Problem statement
All lines in the records below from the line with "You are a GUI" through the line with "Task: Expand the Send to submenu arrow" are to be given again exactly, both ends included; the pictures are to be left out.

Data extract
· · ·

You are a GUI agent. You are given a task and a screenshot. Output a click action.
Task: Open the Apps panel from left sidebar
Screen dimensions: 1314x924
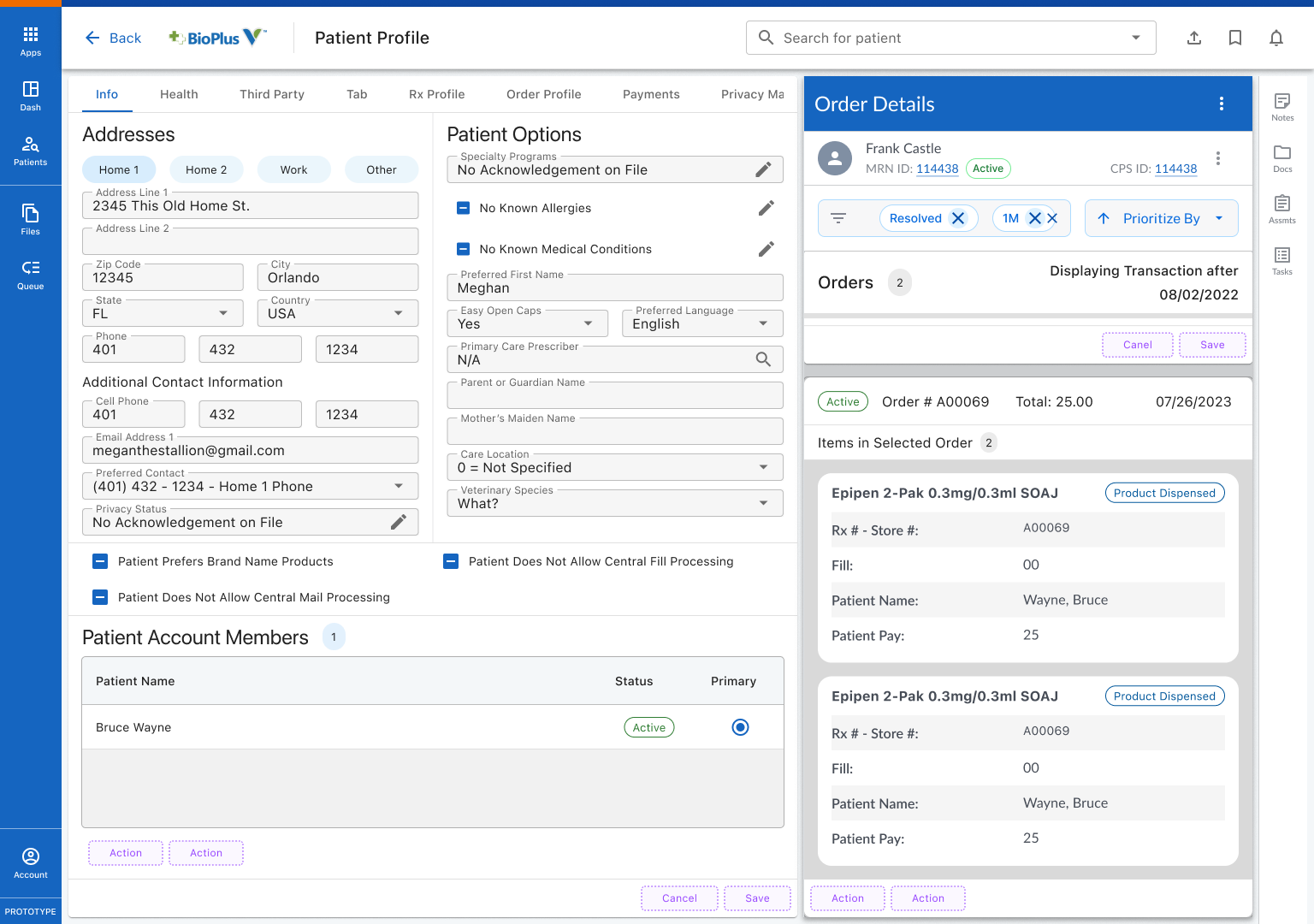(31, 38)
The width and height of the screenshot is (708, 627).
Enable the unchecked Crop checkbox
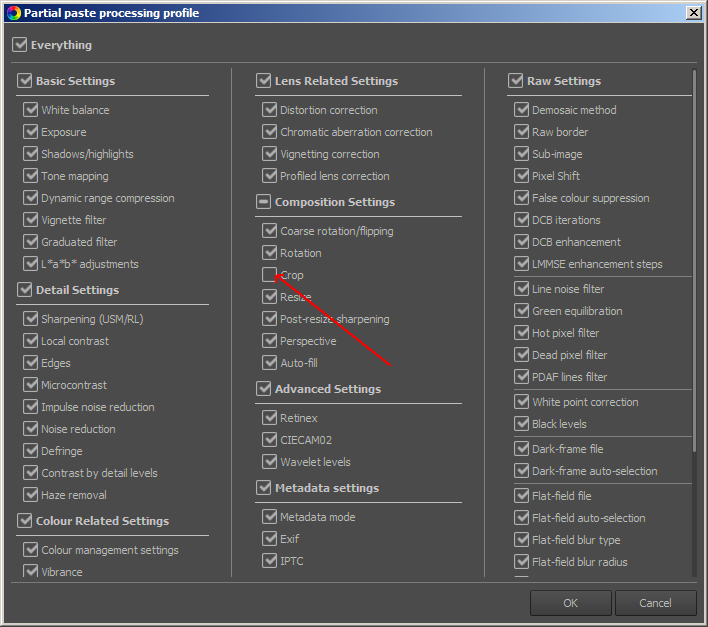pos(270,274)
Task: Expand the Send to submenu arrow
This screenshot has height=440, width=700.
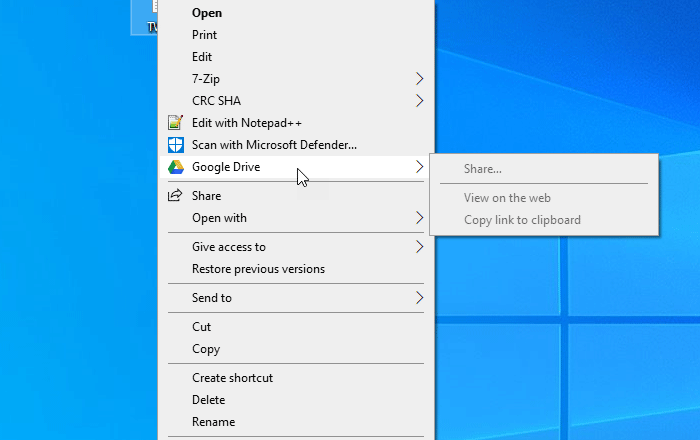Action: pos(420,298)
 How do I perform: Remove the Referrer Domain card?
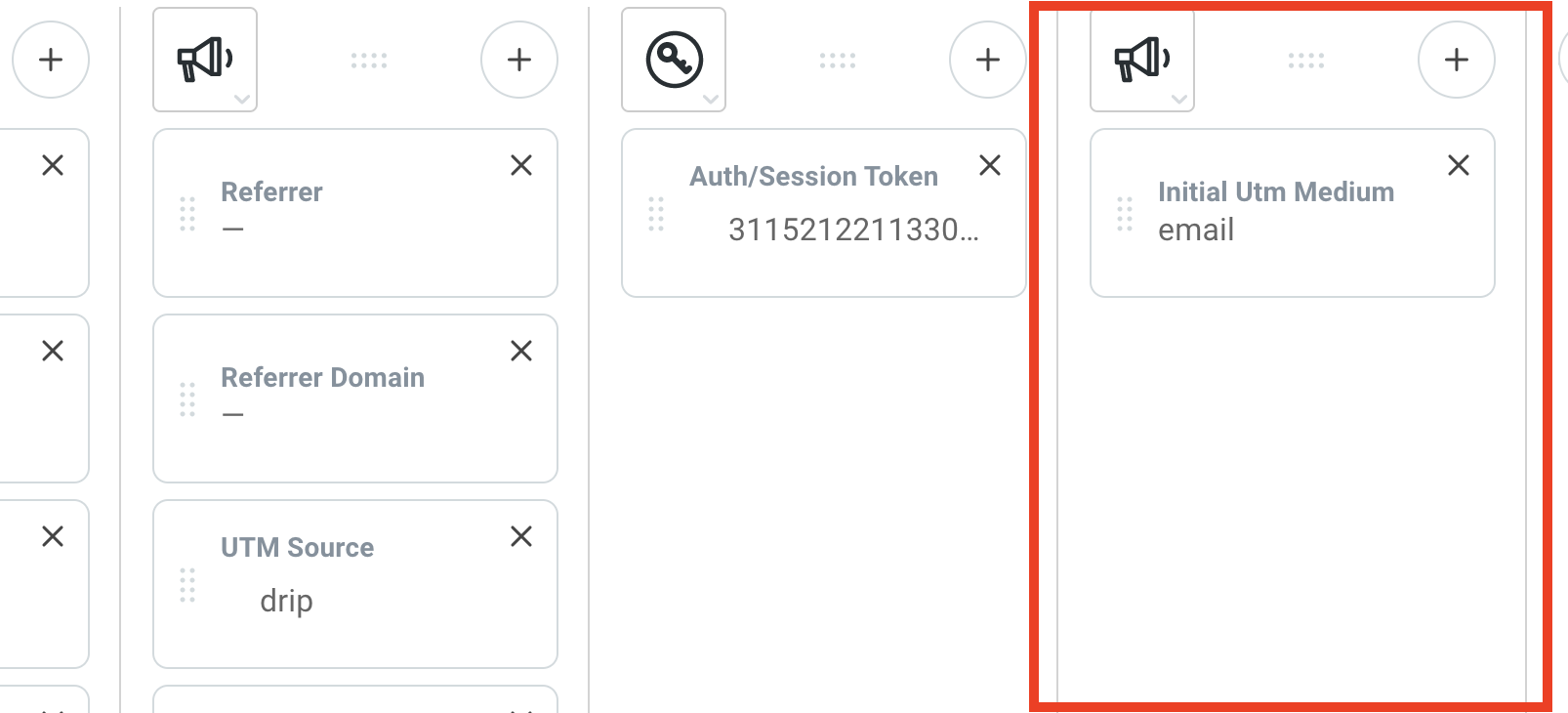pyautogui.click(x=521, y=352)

· · ·

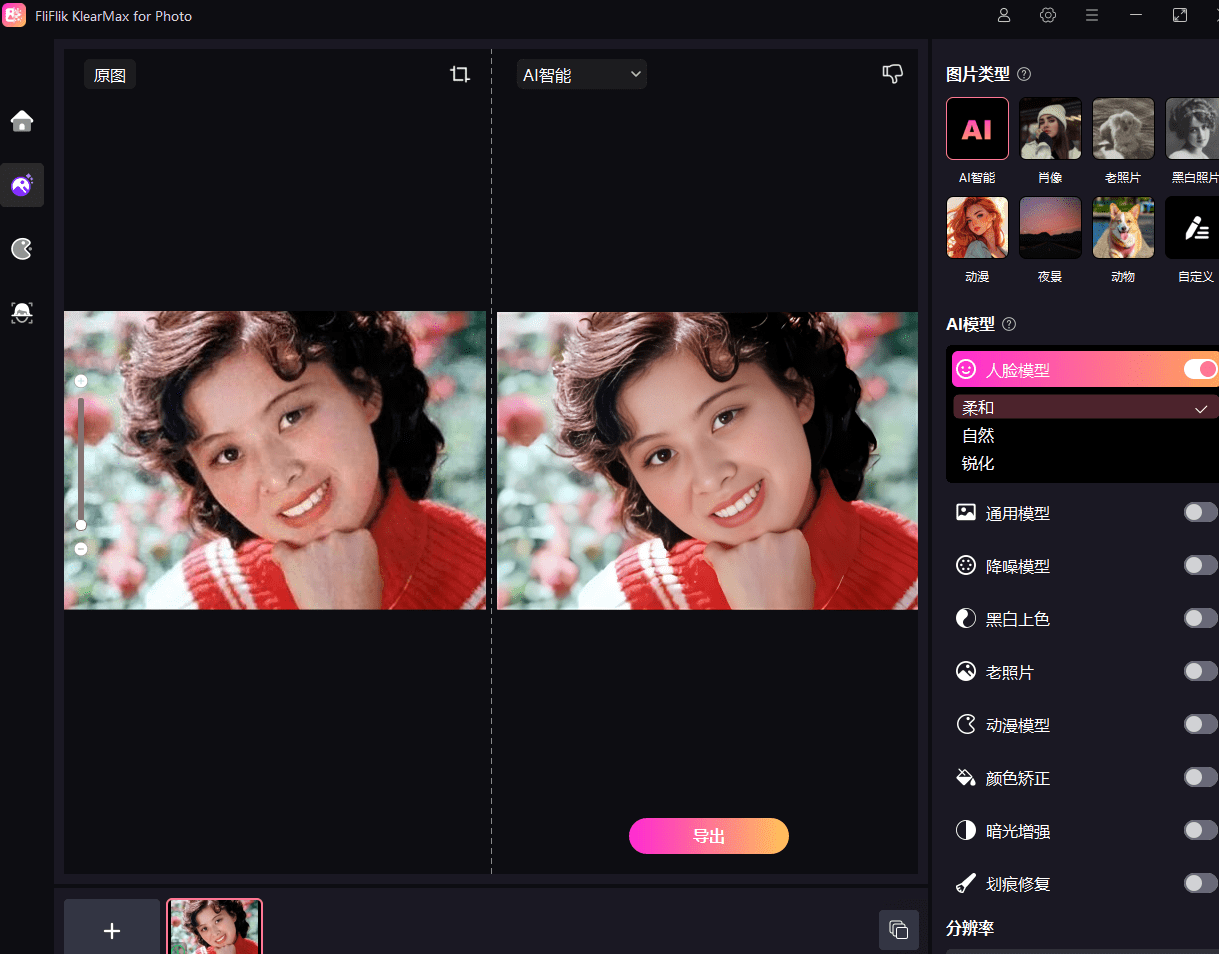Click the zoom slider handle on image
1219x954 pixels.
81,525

· · ·

Solution to the exercise
You are a GUI agent. You are given a task and a screenshot. Output a click action.
Task: Open the Apps panel from left sidebar
Screen dimensions: 1314x924
(31, 38)
The width and height of the screenshot is (708, 627).
Enable the unchecked Crop checkbox
pos(270,274)
Task: Expand the Send to submenu arrow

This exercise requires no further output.